The nutty barrage of jungle, footwork and electro-chaabi badness in ’All Caps’ forms the long overdue followup EP to ZULI’s world-taking debut album ‘Terminal’, overcoming delays due to the robbery of his laptop to unleash his most deadly dancefloor moves yet.
After a pair of standout EPs in 2016-17, ZULI’s debut LP ‘Terminal’ was hailed an album of the year by The Wire magazine and lit up playlists across the world. He was due follow up with a club-focussed EP but, shortly before it was ready to be sent for mastering, some chump robbed his laptop and repository of recordings, so he was forced back to the drawing board, rebuilding all his soundbanks from scratch. A few years later he’s prepped ‘All Caps’; a hot-blooded and witty brace of breakbeat chicanery intersecting voices of local MCs, his friends, and randomers at gigs, with traces of electro-chaabi - the road-level sound of Arabic North Africa - for an utterly thrilling new side that makes up for lost time.
Acknowledging inspirational cues from UK jungle via his peer and label boss Lee Gamble, ZULI performs a sort of genetic manipulation of jungle’s amen and subbass building blocks, adapting their codes to noisy,
lush, and playfully aggressive, mutant ends resembling sections of DJ/Rupture or Mutamassik mixtapes from 20 years ago.

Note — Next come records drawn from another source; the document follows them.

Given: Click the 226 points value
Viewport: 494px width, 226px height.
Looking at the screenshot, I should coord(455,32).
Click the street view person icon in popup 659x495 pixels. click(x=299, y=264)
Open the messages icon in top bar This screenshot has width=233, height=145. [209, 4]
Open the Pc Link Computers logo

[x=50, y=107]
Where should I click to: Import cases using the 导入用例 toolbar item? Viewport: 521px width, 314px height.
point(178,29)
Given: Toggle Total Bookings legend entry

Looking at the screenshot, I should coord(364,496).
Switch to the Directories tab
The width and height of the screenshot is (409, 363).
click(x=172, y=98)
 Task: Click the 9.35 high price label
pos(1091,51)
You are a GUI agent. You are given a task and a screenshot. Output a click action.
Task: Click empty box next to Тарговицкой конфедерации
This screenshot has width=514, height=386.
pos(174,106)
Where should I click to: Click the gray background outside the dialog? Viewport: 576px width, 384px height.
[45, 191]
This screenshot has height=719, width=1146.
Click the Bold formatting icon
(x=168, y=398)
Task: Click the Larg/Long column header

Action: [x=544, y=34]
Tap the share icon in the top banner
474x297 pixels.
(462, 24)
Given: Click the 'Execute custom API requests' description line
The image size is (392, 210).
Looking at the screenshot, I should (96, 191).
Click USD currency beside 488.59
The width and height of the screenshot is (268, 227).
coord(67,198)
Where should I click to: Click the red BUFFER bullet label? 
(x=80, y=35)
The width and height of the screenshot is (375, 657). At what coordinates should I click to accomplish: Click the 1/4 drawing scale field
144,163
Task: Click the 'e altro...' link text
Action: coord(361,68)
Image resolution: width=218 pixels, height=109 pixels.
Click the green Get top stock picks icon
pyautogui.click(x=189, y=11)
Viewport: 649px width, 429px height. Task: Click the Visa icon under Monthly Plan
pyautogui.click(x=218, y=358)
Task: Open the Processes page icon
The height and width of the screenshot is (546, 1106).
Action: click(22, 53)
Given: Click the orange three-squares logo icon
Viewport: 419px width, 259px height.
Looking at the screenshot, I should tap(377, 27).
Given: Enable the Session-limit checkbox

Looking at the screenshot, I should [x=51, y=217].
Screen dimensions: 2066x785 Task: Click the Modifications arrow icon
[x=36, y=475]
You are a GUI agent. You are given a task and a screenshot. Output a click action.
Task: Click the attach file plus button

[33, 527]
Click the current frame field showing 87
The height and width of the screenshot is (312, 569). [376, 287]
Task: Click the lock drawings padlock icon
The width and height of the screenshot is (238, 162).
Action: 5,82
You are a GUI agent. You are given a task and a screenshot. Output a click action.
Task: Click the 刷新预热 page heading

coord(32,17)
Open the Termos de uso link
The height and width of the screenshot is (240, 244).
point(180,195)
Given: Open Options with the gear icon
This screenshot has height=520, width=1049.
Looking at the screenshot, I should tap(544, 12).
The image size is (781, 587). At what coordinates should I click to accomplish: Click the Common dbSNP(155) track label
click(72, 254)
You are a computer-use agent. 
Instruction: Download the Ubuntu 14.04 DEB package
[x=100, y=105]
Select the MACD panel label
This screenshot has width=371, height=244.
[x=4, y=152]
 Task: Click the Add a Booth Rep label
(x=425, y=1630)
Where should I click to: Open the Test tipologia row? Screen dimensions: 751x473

Coming hot and furious with the red-lining amens and gibber-jawed vocal chops of ‘Tany’, he flings bodies between gasping footwork recalling Ueno Masaki or Rian Treanor in ‘Bassous’, to cyberpunkish steppers grot on ‘Penicillin Duck’, while taking wickedest aim at Afro-fetishists in the straightjacketed computer funk and electro-chaabi bursts of ‘Bro! (Love it).